(Data on locating visible targets)
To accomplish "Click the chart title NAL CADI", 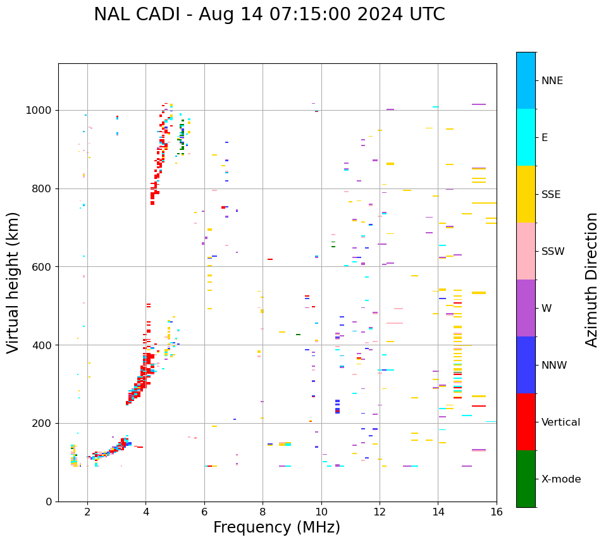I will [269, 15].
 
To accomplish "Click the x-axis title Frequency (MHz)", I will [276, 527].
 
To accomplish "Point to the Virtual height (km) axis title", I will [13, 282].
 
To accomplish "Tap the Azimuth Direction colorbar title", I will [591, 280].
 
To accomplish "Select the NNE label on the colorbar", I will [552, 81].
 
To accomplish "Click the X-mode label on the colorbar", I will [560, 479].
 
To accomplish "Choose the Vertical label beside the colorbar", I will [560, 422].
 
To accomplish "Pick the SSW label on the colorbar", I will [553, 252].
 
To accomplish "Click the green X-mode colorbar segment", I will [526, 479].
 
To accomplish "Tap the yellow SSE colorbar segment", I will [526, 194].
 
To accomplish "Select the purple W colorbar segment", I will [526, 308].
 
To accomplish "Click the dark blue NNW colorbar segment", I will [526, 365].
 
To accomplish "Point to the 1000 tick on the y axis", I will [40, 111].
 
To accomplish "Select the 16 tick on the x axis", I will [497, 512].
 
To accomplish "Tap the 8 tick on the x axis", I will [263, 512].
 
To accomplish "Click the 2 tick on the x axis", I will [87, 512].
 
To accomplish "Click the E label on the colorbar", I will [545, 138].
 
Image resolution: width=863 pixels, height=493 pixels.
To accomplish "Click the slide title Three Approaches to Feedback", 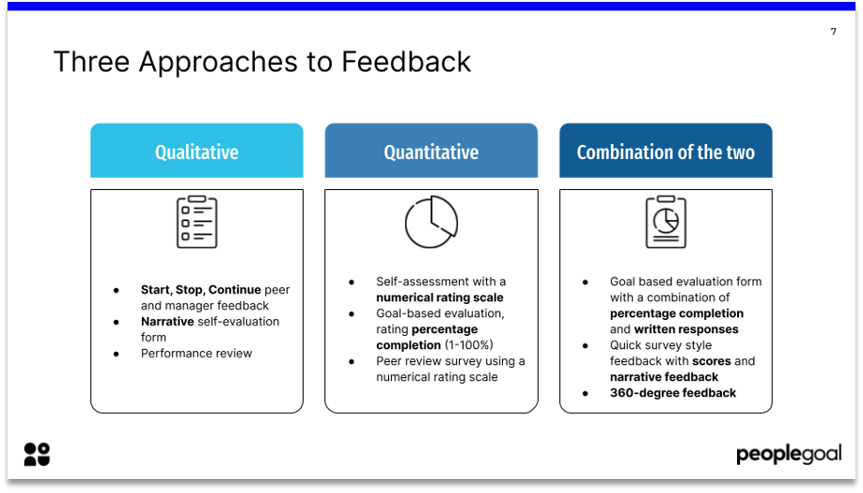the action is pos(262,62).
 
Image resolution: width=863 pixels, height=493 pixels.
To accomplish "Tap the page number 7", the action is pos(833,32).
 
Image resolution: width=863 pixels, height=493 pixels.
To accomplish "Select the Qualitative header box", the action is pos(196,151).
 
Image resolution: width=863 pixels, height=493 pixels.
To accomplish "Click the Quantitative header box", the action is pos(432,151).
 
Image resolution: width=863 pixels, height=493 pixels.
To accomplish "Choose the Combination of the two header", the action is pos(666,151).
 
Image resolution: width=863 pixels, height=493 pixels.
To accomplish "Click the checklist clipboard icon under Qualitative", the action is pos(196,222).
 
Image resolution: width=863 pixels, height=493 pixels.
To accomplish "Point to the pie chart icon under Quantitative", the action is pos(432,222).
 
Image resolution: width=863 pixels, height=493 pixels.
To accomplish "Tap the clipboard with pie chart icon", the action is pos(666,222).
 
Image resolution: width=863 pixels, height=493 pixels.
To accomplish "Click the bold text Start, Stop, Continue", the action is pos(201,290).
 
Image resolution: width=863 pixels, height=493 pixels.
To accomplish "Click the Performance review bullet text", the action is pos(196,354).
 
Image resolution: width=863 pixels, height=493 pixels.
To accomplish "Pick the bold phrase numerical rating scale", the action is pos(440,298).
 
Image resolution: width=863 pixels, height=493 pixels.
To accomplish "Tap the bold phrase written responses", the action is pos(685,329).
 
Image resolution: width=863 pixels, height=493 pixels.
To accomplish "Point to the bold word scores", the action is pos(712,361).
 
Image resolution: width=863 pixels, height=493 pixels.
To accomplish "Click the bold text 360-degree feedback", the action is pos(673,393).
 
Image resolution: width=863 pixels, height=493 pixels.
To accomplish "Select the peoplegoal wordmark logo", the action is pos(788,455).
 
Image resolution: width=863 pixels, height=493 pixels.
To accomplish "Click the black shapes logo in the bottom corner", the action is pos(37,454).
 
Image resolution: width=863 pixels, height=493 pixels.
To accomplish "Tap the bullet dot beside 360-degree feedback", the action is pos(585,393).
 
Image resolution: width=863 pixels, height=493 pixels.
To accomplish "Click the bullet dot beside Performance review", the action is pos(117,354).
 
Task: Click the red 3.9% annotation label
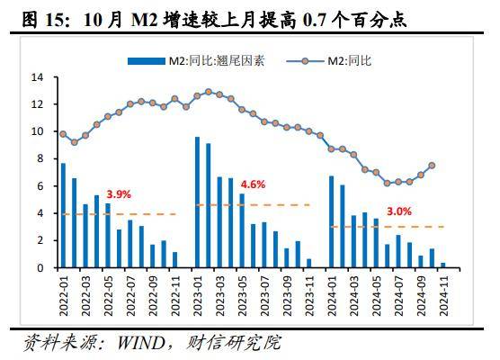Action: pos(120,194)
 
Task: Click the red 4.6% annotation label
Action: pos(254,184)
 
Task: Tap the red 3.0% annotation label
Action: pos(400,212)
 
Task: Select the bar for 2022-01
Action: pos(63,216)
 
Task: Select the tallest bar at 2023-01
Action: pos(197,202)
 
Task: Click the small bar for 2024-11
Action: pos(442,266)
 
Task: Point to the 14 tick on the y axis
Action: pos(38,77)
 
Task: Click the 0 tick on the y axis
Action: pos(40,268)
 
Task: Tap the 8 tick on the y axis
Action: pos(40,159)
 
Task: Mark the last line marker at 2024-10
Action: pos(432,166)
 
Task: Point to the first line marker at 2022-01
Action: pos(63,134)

## Given task
Write out the lines of the listing above word for word, beginning with the line that contains "Task: Select the tallest bar at 2023-01" and continuing through the end of the listing.

## Exercise response
Task: Select the tallest bar at 2023-01
Action: pos(197,202)
 
Task: Click the small bar for 2024-11
Action: pos(442,266)
 
Task: Point to the 14 tick on the y axis
Action: pos(38,77)
 
Task: Click the 0 tick on the y axis
Action: pos(40,268)
 
Task: Tap the 8 tick on the y axis
Action: pos(40,159)
 
Task: Mark the last line marker at 2024-10
Action: pos(432,166)
 
Task: Point to the first line marker at 2022-01
Action: pos(63,134)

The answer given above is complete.